Hamelin et les «conspirationnistes»
Joint hier, le romancier se dit toutefois très critique quant à celles-ci. Il insiste: son ouvrage est un roman. D'autres, comme McLoughlin, auteur de Last Stop Paris (au sujet du meurtre inexpliqué d'un felquiste à Paris en 1971), ont opté pour l'essai. En fait, précise Hamelin: «McLoughlin a fait un essai qui utilise des techniques du roman. Moi, sur Octobre, j'ai fait le contraire: un roman, mais dont une partie est liée à l'histoire réelle, ou ce qu'on en connaît. Ce sont deux démarches opposées. La mienne est moins risquée.»

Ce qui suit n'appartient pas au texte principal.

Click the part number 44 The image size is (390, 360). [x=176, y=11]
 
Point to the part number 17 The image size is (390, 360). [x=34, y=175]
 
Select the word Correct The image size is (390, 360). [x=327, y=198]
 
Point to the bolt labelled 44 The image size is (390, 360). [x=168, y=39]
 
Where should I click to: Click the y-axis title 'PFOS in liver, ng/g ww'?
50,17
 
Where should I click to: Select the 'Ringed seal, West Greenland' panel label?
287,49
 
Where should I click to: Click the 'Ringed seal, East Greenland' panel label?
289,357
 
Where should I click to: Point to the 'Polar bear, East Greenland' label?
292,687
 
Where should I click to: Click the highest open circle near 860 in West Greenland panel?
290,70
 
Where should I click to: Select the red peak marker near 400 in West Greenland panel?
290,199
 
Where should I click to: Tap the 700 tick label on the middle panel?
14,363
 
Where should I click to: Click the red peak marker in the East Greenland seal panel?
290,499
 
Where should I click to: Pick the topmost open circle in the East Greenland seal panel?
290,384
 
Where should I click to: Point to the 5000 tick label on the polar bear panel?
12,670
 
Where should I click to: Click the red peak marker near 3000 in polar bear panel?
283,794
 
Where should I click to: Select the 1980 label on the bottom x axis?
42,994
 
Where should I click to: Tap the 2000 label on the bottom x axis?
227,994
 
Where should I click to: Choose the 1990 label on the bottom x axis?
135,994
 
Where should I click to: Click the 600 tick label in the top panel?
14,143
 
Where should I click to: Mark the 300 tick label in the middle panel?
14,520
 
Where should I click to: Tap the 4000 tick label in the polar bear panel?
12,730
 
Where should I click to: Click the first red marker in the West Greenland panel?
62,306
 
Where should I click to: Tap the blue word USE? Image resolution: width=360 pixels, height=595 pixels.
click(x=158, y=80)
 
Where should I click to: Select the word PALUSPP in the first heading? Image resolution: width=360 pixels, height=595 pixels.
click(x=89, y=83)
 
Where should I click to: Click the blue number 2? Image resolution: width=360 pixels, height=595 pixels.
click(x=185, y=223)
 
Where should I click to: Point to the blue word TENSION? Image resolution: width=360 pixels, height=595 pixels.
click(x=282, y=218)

Cela ne rassure pas tout le monde. L'ex-felquiste Robert Comeau a confié avoir eu une rencontre orageuse avec Louis Hamelin, alors que ce dernier écrivait son roman: «Je n'ai pas aimé qu'il me dise: "Lorsque je ne sais pas ce qui est arrivé, j'invente". Je lui ai répondu que je craignais le résultat et l'effet sur l'Histoire.» Hamelin invoque bien sûr la liberté romanesque pour «inventer». N'empêche, dans les communiqués de Boréal, on cite l'écrivain Jacques Godbout parlant de ce roman comme un livre de référence: «Plus personne n'osera parler de ces événements sans se référer à la Constellation du lynx.»
«Je n'ai pas la prétention de dire la vérité, nuance Hamelin. Au fond, c'est la différence entre les conspirationnistes et moi. Eux en sont venus à penser qu'ils possèdent la vérité.» Il y a dans cette conception des choses, explique-t-il, une tendance religieuse: «Ils cherchent la Grande Explication, avec des majuscules.» Hamelin revendique plutôt la complexité: «J'ai cherché à comprendre comment un entrecroisement, une imbrication de forces sur le terrain ont abouti à la mort d'un homme.»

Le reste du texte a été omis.